## START

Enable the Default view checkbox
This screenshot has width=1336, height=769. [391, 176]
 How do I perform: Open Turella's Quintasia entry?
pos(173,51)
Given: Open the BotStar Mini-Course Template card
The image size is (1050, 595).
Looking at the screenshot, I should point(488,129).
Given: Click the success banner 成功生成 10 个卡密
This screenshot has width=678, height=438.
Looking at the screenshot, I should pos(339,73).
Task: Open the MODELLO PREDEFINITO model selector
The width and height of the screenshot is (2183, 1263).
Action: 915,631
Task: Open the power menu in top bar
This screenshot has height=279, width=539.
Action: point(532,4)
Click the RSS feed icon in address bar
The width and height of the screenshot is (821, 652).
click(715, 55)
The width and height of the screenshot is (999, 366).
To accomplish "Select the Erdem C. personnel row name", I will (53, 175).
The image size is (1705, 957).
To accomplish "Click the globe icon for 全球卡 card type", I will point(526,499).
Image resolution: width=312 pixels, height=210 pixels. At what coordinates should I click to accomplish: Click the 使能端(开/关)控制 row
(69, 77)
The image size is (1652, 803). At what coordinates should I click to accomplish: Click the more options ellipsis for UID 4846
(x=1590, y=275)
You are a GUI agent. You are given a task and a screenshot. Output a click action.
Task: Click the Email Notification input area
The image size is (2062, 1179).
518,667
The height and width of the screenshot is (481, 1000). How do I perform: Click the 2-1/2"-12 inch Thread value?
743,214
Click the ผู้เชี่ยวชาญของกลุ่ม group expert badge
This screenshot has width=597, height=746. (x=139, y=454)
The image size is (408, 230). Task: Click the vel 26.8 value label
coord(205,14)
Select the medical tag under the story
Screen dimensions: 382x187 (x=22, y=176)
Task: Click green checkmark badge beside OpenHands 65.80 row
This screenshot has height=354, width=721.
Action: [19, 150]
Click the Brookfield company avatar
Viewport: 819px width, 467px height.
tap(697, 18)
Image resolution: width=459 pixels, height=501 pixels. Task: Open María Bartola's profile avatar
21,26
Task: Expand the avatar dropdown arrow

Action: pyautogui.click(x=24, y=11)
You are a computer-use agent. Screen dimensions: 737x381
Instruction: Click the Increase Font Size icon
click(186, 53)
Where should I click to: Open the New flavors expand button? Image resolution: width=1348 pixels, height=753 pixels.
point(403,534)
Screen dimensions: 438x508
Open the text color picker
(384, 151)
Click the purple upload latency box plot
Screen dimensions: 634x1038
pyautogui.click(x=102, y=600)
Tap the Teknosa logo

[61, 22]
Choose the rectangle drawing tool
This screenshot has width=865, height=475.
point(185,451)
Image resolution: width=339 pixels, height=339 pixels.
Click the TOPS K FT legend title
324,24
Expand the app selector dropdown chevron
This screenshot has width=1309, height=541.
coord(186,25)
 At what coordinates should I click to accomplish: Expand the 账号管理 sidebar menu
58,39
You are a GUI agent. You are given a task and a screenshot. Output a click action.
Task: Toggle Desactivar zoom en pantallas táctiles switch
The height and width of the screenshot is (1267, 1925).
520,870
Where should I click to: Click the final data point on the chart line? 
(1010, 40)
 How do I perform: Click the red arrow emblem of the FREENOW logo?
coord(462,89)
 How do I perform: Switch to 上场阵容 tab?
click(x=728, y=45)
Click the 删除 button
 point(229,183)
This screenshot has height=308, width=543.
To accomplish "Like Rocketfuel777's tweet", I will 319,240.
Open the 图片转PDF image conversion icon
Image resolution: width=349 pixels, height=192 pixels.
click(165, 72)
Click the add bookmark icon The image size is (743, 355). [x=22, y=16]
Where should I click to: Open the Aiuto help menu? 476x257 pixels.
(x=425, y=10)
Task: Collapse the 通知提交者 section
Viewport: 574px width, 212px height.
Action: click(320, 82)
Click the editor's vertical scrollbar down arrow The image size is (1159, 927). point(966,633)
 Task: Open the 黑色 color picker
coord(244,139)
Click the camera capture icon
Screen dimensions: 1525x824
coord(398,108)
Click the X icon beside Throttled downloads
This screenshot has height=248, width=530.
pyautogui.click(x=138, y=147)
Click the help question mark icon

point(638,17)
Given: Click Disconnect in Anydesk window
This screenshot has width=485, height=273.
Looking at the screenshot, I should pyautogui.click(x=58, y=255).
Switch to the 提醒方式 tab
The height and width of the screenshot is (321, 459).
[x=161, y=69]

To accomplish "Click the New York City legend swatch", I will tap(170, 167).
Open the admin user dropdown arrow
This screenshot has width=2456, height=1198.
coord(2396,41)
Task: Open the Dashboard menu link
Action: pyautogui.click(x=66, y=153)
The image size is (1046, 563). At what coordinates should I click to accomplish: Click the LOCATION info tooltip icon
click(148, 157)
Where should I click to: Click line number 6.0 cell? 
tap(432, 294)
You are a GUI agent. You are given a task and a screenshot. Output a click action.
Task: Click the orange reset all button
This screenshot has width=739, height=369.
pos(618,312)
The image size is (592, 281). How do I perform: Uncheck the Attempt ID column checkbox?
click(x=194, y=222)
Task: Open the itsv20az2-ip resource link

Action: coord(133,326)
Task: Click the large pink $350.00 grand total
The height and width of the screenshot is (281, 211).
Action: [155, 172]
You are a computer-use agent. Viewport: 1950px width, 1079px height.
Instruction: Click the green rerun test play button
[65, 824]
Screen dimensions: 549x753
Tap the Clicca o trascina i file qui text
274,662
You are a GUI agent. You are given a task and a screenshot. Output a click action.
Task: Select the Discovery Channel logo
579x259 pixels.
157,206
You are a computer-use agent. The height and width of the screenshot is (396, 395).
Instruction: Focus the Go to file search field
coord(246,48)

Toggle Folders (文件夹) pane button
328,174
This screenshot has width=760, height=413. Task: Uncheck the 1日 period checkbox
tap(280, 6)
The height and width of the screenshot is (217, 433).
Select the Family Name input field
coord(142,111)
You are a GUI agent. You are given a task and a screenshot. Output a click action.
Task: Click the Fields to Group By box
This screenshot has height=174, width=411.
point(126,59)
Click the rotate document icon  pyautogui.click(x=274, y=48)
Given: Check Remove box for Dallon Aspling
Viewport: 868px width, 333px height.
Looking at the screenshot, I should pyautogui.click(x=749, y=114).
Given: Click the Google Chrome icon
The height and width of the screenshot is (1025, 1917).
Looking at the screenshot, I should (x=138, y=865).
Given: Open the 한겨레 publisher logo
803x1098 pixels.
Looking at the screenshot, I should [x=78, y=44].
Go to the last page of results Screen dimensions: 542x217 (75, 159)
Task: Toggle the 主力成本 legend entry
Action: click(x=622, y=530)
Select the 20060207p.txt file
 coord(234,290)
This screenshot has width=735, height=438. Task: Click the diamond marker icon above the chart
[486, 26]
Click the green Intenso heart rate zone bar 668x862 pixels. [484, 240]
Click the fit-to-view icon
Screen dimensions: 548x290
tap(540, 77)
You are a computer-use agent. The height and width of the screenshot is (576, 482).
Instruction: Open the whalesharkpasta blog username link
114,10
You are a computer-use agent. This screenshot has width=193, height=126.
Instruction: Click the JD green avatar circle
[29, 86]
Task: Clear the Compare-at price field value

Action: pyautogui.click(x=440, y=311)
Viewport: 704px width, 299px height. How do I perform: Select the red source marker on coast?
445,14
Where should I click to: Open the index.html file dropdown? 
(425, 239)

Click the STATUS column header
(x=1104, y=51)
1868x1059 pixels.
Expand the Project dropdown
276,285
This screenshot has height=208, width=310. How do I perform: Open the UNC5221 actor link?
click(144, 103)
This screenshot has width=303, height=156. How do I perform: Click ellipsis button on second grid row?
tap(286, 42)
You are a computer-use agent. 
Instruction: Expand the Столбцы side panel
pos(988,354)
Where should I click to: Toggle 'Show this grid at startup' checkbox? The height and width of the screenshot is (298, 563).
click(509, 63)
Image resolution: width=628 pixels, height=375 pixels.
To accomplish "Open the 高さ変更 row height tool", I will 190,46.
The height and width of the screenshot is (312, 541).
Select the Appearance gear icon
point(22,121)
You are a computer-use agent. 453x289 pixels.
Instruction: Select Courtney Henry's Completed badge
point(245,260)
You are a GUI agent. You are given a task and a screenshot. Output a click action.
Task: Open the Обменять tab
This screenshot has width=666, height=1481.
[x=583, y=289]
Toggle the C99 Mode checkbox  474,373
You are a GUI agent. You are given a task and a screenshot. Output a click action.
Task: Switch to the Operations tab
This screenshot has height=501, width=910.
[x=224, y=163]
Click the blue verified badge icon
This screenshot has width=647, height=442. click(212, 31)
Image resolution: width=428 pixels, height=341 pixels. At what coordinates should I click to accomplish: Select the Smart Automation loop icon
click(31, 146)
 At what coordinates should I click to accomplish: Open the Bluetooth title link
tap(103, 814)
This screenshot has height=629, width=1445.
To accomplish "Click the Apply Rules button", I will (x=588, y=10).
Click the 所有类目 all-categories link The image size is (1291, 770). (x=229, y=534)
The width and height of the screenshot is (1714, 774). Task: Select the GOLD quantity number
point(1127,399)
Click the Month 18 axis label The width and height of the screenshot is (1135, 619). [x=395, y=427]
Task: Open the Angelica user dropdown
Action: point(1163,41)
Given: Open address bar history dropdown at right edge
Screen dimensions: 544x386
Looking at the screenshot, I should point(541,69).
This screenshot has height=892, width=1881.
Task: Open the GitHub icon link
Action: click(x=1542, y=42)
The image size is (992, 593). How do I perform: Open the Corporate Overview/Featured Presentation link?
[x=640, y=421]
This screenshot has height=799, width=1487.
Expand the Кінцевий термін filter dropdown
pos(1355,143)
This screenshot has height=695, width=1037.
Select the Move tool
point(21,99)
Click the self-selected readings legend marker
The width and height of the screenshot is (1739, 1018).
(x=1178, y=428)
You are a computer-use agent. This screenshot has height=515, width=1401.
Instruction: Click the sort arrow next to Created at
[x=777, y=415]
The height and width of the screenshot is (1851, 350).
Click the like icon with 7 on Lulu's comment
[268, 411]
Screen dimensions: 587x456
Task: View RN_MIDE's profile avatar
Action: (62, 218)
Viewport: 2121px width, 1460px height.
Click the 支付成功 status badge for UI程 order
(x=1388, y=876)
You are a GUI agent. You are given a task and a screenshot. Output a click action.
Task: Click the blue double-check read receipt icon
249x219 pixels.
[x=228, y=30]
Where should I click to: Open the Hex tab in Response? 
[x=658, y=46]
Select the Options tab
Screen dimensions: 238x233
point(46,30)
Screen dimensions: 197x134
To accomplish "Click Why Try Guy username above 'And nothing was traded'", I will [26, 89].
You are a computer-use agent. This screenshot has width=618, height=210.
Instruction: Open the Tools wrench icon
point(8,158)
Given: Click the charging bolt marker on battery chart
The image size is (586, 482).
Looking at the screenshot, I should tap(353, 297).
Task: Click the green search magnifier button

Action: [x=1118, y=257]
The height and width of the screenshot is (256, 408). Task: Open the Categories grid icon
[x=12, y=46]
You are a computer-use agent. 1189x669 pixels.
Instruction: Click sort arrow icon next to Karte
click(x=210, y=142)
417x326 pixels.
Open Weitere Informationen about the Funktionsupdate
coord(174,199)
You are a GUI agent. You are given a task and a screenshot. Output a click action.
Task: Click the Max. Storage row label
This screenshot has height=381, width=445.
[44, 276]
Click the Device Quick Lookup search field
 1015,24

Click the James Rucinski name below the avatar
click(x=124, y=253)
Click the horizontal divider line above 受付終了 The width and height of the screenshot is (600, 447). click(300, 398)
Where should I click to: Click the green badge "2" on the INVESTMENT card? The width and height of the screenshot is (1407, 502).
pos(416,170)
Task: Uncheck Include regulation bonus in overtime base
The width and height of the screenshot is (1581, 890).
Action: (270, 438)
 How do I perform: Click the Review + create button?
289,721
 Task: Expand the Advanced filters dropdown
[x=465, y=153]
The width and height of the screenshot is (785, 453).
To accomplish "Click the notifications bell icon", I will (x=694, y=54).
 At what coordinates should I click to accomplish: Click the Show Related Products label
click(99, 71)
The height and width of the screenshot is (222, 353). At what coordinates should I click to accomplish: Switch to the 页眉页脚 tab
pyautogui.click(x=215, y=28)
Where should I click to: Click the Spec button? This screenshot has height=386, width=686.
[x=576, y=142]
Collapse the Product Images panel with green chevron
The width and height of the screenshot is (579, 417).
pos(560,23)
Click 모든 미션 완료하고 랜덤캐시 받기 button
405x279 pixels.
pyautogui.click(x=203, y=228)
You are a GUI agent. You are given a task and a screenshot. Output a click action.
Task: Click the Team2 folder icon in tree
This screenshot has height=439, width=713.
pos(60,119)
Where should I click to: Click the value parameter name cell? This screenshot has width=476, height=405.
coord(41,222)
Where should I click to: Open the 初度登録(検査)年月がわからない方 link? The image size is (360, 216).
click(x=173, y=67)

## END

> _Request_: Copy out the stretch of the material above, from the line containing "1868x1059 pixels." through the line containing "tap(286, 42)", keeping every character unchanged.

> _Solution to the exercise_:
1868x1059 pixels.
Expand the Project dropdown
276,285
This screenshot has height=208, width=310. How do I perform: Open the UNC5221 actor link?
click(144, 103)
This screenshot has width=303, height=156. How do I perform: Click ellipsis button on second grid row?
tap(286, 42)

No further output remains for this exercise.